A cheaper car loan will result in less interest, reducing the overall cost as well as the monthly repayment. Simply opting for an older model or cutting back on the trimmings is a sensible way to reduce the loan amount.
Secondly, consider a balloon payment at the end of the loan. You'll significantly reduce each monthly outgoing by paying a lump sum in the last payment. Let's say you borrow $30,000 and leave a $10,000 residual balloon payment at the end of the loan. You'll have the entire loan term to only pay $20,000 plus interest over the whole $20,000.
The downside is that you will have to cover the cost of the $10,000 remaining at the end of the loan. This might involve taking out a new loan or refinancing with your lender. It won't reduce the overall cost of the loan, but it should drastically cut down on each monthly repayment.
First, you have to shop around and find a car loan with a comparison rate that suits your situation. Next, you need to apply. The steps to get your car financed are as follows:
Alternatively, with Ausloans we can help you avoid the pain of shopping around. Simply apply with us online and our system will automatically match you with lenders with whom you qualify.
Using the comparison rate when comparing car loans is an excellent way of ensuring cost savings. With indications of the interest rate and fees and charges, you can make a better-informed decision about your loan. Although, it's not an either-or situation between comparison rates and interest. You should look at both.
Moreover, remember to consider what the comparison rate excludes.
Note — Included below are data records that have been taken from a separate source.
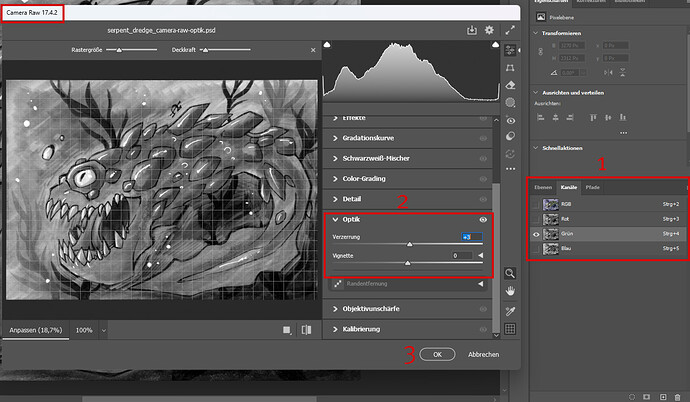Toggle visibility of the Optik panel
Screen dimensions: 690x402
(x=484, y=218)
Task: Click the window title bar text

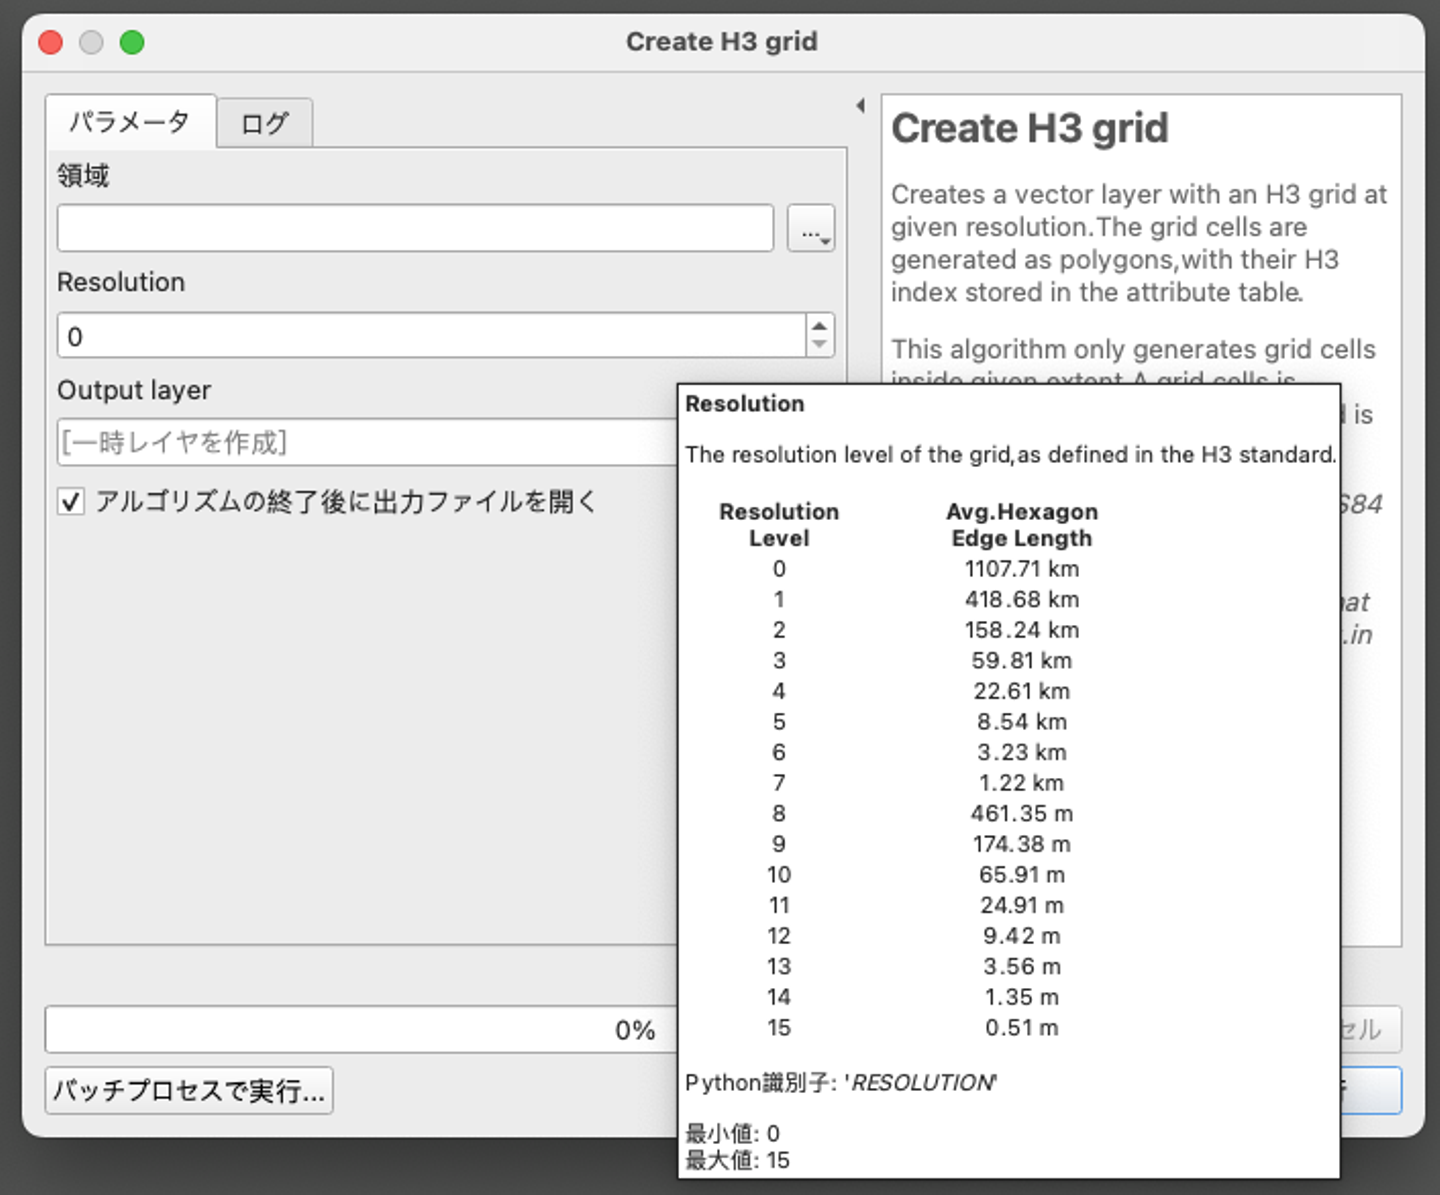Action: point(721,42)
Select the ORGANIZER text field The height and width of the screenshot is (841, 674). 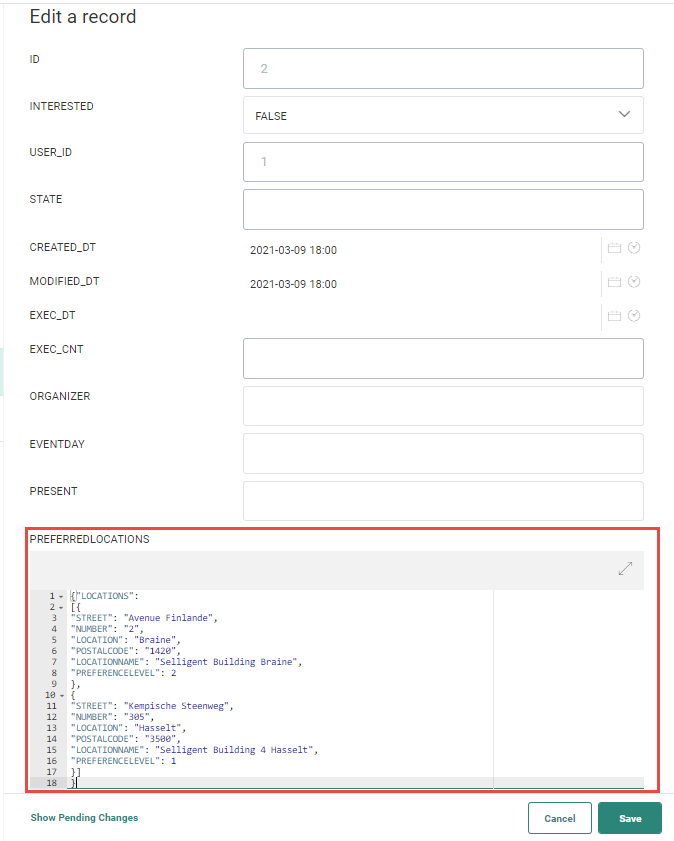[443, 405]
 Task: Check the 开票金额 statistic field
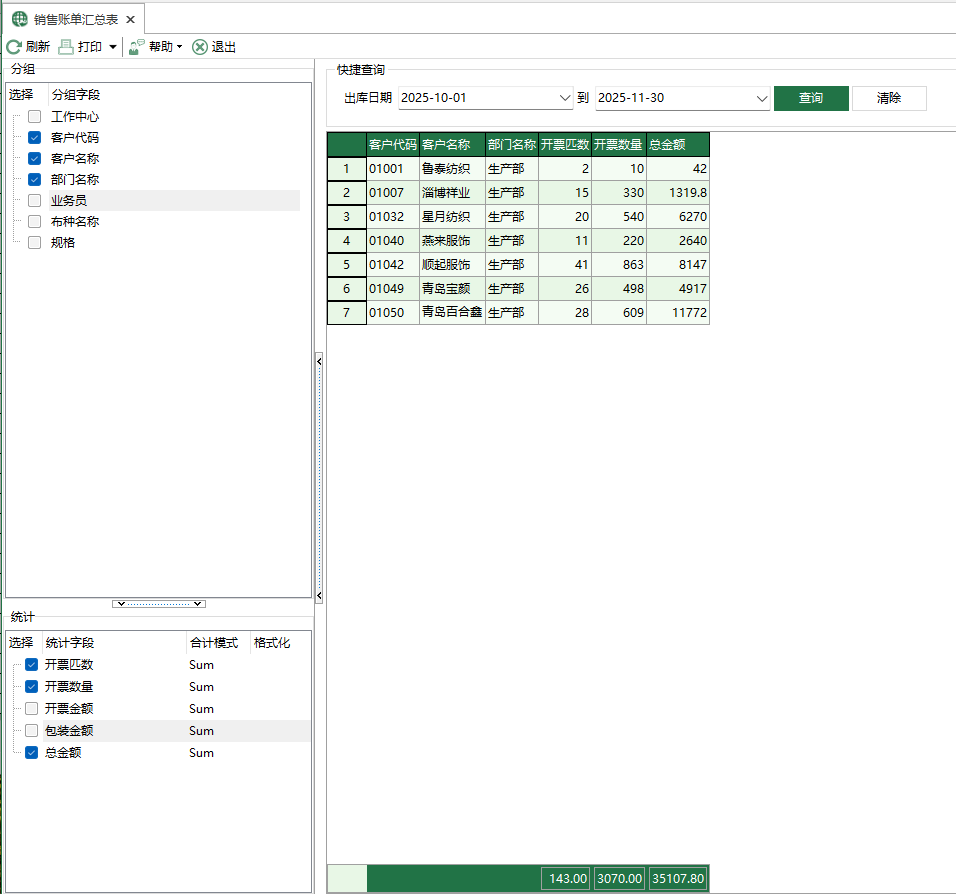click(32, 709)
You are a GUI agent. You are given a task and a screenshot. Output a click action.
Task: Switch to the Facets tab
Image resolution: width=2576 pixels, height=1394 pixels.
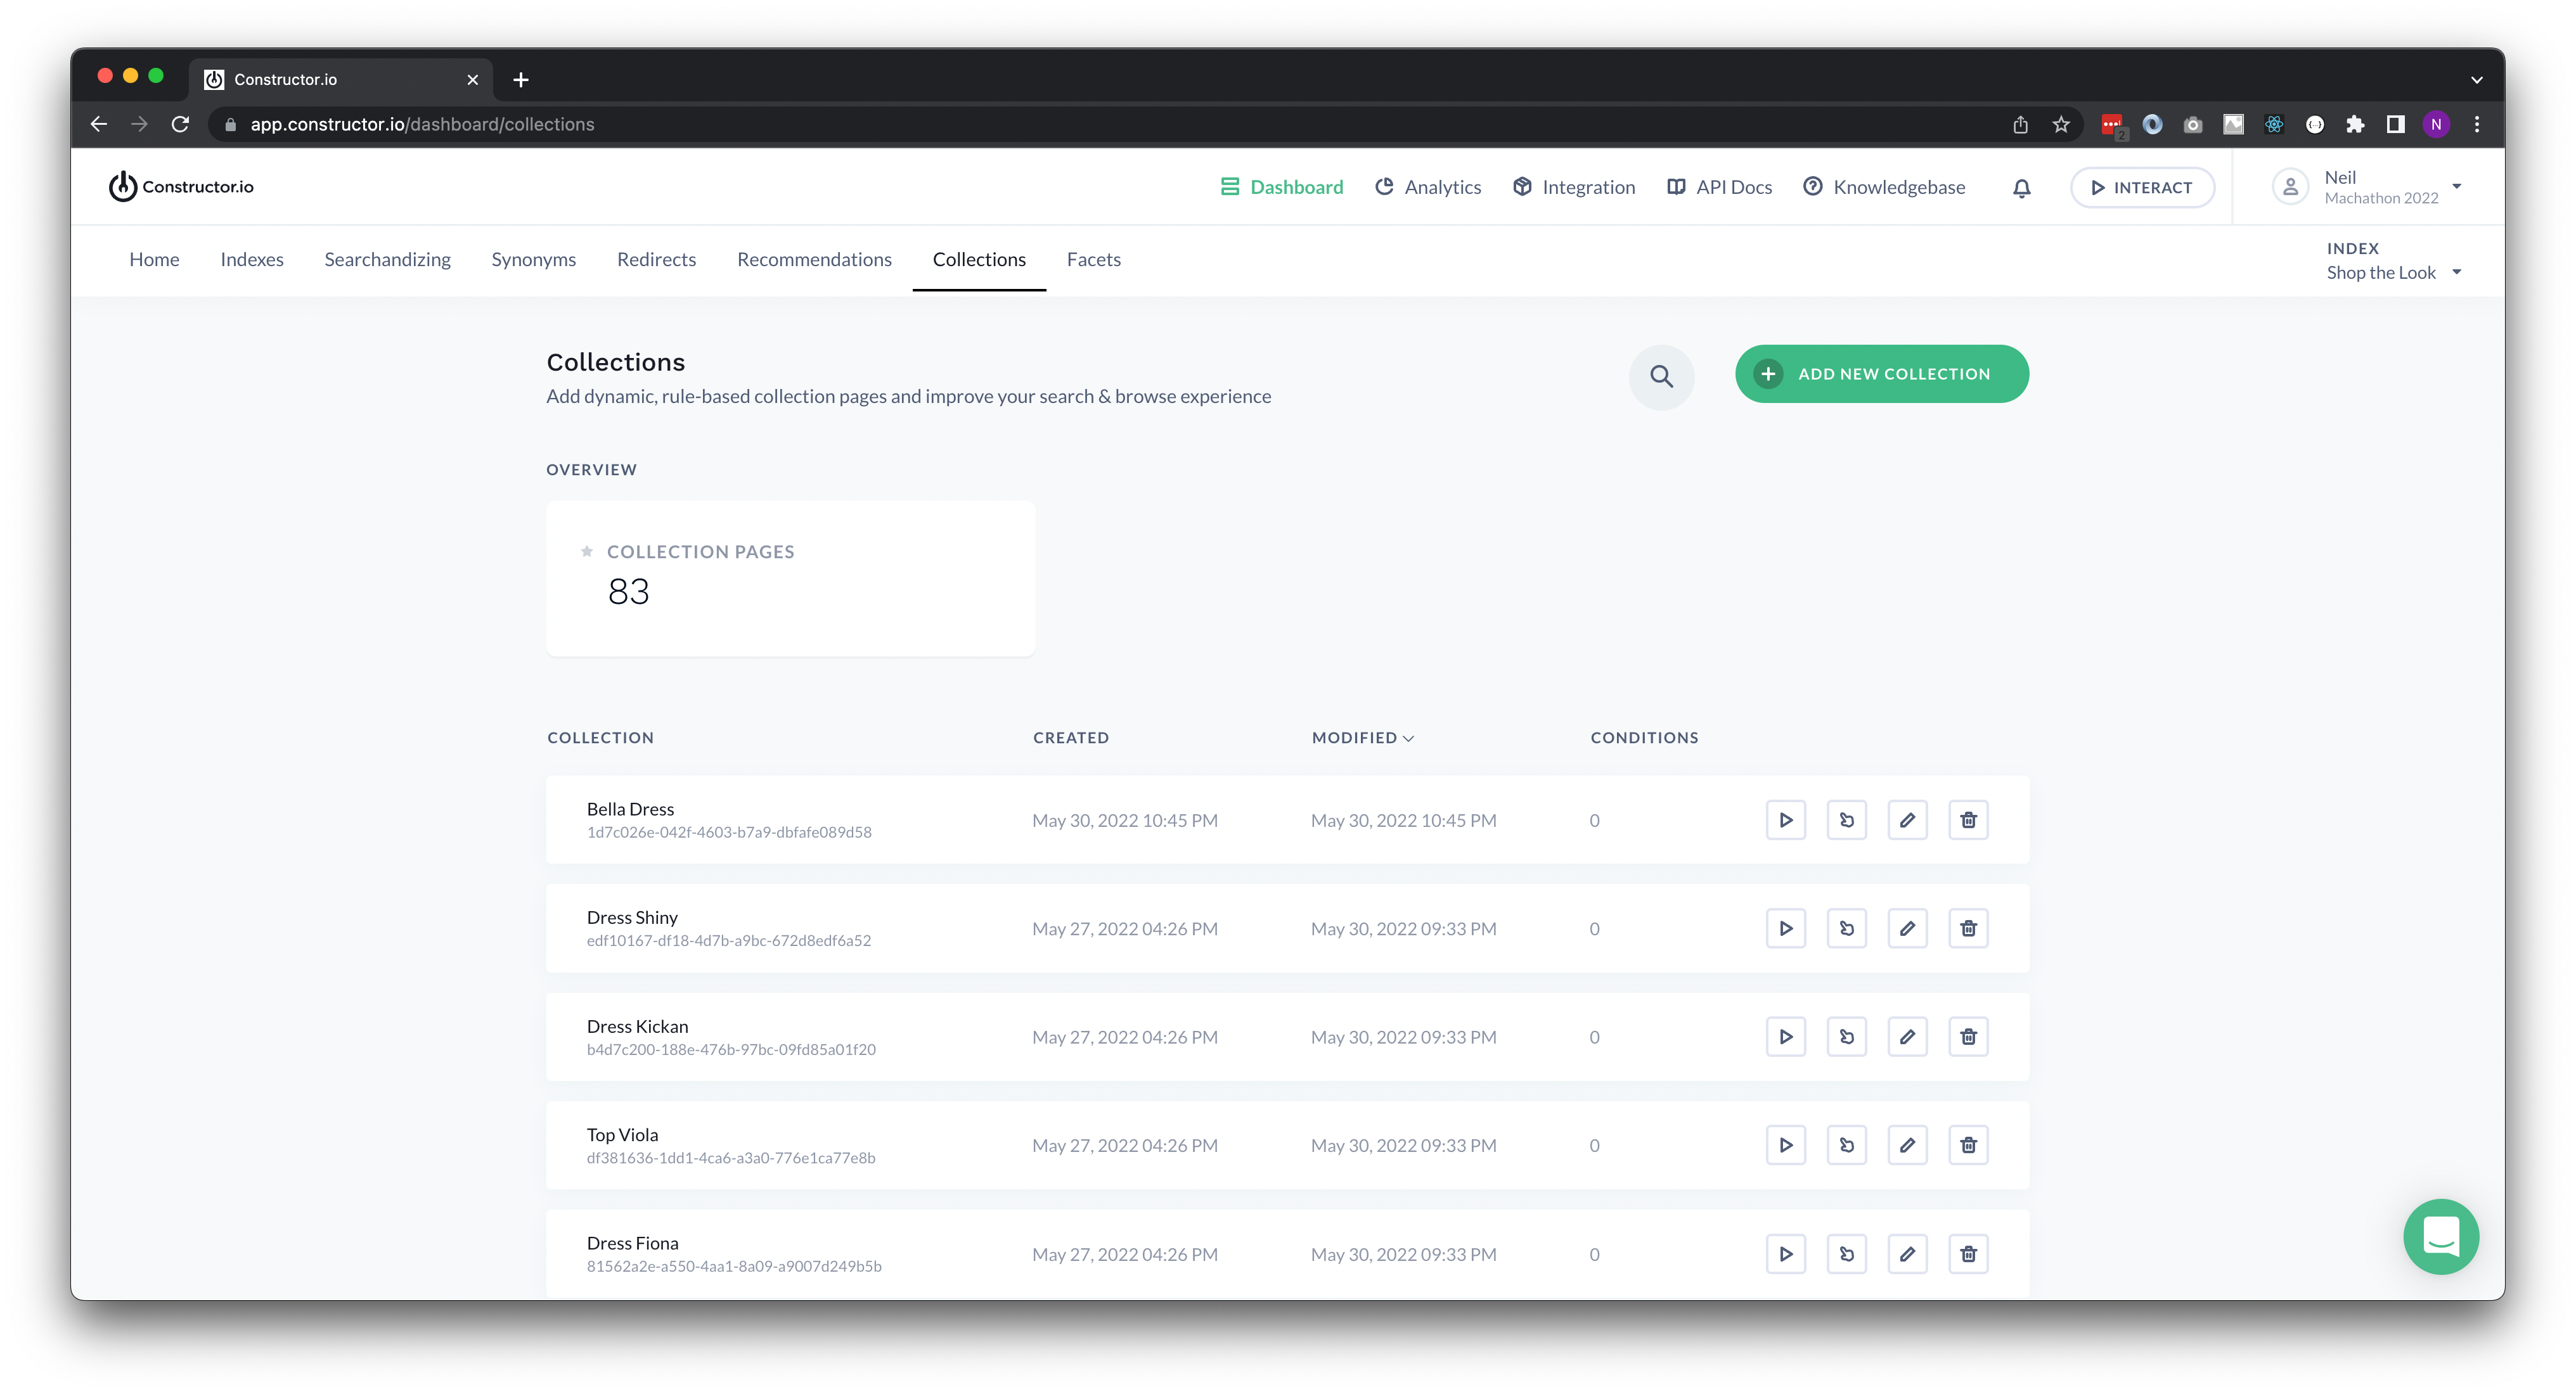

It won't help you decide between a secured loan or an unsecured car loan. It doesn't include external fees, such as stamp duty. Your car loan decision should consider everything from the comparison rate to budgeting for other expenses.
Car loan interest rates in Australia start as low as 2.99% but depending upon your credit history can be as high as 20%. . Generally speaking, the lower the interest rate, the cheaper your loan is. However, it's worth bearing in mind that the comparison rate reflects the true cost of the loan, including added charges. In some cases, lower interest rates might hide these fees.
When comparing car loans, you must look at the comparison rate to find the actual cost of the loan. The interest rate indicates certain charges, but the comparison rate details other fees that raise the overall loan price.
Some lenders offer interest rates as low as 2.99% for applicants with excellent credit scores. However, it's worth checking the comparison score when you see an incredibly low-interest rate. Low rates can often hide higher costs and expenses elsewhere. For example, a loan with a rate of 3% might have costly ongoing costs and early repayment fees.